Things to do >>
1. Can you repeat the part of the fedotovite article from "Haldane state _Pelican" to "for quantum computation." word for word?
2. Can you rewrite the paragraph of the fedotovite article that begins "The neutron spectrum from Pelican" as a short bulleted list that keeps its main facts?

Extract to read >>

Evidence of quantum state in spin cluster chain predicted by Nobel Prize recipient found in magnetic mineral

Haldane state _Pelican data
Inelastic neutron scattering data from Pelican instrument at 1.5 K (a) and 4.0 K (b). Spin gap is evident (lower blue band ) at 1.5 K (a)  

Nuclear techniques at ANSTO have helped to confirm a quantum spin phenomena, a Haldane phase, in a magnetic material, that has potential to be used as a measurement model for quantum computation.

Although there has been experimental evidence of the Haldane phase in other types of one dimensional antiferromagnetic materials, it is believed to be the first evidence in a cluster-based material.

“The neutron spectrum from Pelican provided the very data that confirmed Haldane state exists in fedotovite as proposed by our other measurements and theoretical studies. The neutron data showed both spin gap and dispersion, that are characteristics of the Haldane state,” said lead author A/Prof Masayoshi Fujihara of the Tokyo University of Science.

In an article published in Physical Review Letters as an 'Editors’ Suggestion' , a large collaboration of researchers, led by physicists from Japan, ANSTO instrument scientists Drs Richard Mole, Dehong Yu and Shinichiro Yano of the National Synchrotron Radiation Research Centre in Taiwan (who operates the Taiwanese instrument Sika at ANSTO), shared experimental evidence of the Haldane phase in fedotovite.

The framework for this unusual state of matter was predicted by Prof Duncan Haldane, who shared the Nobel Prize in Physics for the development of the ‘topological phases of matter theory’ with David Thouless and Michael Kosterlitz in 2016.

Quasi one dimensional spin systems, such as fedotovite K2Cu3O (SO4)3, have an unusual magnetic behaviour at very low temperature, in which the ground state is a one-dimensional chain in a triplet configuration with S=1 spin.

The S=1 occurs because there are an even number of S=1/2 on the magnetic Cu2+ ions at the ends of spin chain, as predicted by Haldane.

“Quasi-one dimensional chains such as fedotovite do not have a single spin but a group of spins forming a cluster. One cluster of atoms then weakly interacts with the neighbouring cluster of atoms,” said Mole.

Records supplied >>

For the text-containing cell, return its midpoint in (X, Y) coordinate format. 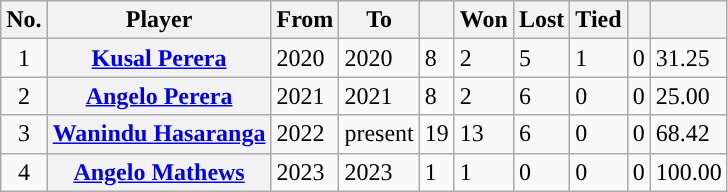
25.00 (688, 96)
13 (484, 134)
4 (24, 172)
3 (24, 134)
5 (541, 58)
Kusal Perera (159, 58)
2022 (305, 134)
Angelo Mathews (159, 172)
100.00 (688, 172)
present (379, 134)
Won (484, 20)
To (379, 20)
Wanindu Hasaranga (159, 134)
Lost (541, 20)
No. (24, 20)
Player (159, 20)
68.42 (688, 134)
From (305, 20)
31.25 (688, 58)
Angelo Perera (159, 96)
Tied (598, 20)
19 (436, 134)
Identify which cell holds the provided text, then report its (x, y) central coordinate. 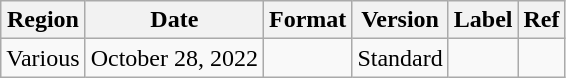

Responses per task >>
1.
Haldane state _Pelican data
Inelastic neutron scattering data from Pelican instrument at 1.5 K (a) and 4.0 K (b). Spin gap is evident (lower blue band ) at 1.5 K (a)  

Nuclear techniques at ANSTO have helped to confirm a quantum spin phenomena, a Haldane phase, in a magnetic material, that has potential to be used as a measurement model for quantum computation.

2.
- The neutron spectrum from Pelican confirmed that the Haldane state exists in fedotovite, as the researchers' other measurements and theoretical studies had proposed.
- The neutron data showed both a spin gap and dispersion, which are characteristics of the Haldane state.
- The statement comes from lead author A/Prof Masayoshi Fujihara of the Tokyo University of Science.